HORTA is an underground geographic positioning technology utilized in the mining industry and being considered for extraterrestrial space mining applications. The technology utilizes a gyroscope and an accelerometer, together called an inertial navigation system or INS, to aid in 3D-position determination.

It was developed by Canadian mining company Inco in the late 1990s, based on an earlier technology that had been originally developed for the United States Armed Forces. It provides an automated solution to the problem of positioning and location in underground mines.

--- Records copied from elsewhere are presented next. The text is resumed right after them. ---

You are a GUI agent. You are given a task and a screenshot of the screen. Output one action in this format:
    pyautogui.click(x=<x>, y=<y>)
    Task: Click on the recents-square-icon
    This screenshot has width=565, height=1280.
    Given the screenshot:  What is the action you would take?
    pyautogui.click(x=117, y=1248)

The term is a backronym for the Horta, an alien species seen in the Star Trek episode "The Devil in the Dark"; the aliens were excellent miners. As Inco uses the term, HORTA stands for Honeywell Ore Retrieval and Tunneling Aid.

A mining vehicle, "with a HORTA mounted, can survey much faster and more accurately than manual surveys. It takes the truck 120 minutes to survey a 1.6-km-long drift, recording 1,500 points every 60 cm. This compares with a manual survey of the same distance that takes 180 hours, and records only five points every 6 m. Added benefits from such a detailed survey would be to allow engineers to design more effective ventilation systems, or to regularly check ground stability."

HORTA units may be fitted onto all mobile underground equipment, including drills, so their position may be determined with acceptable engineering accuracy.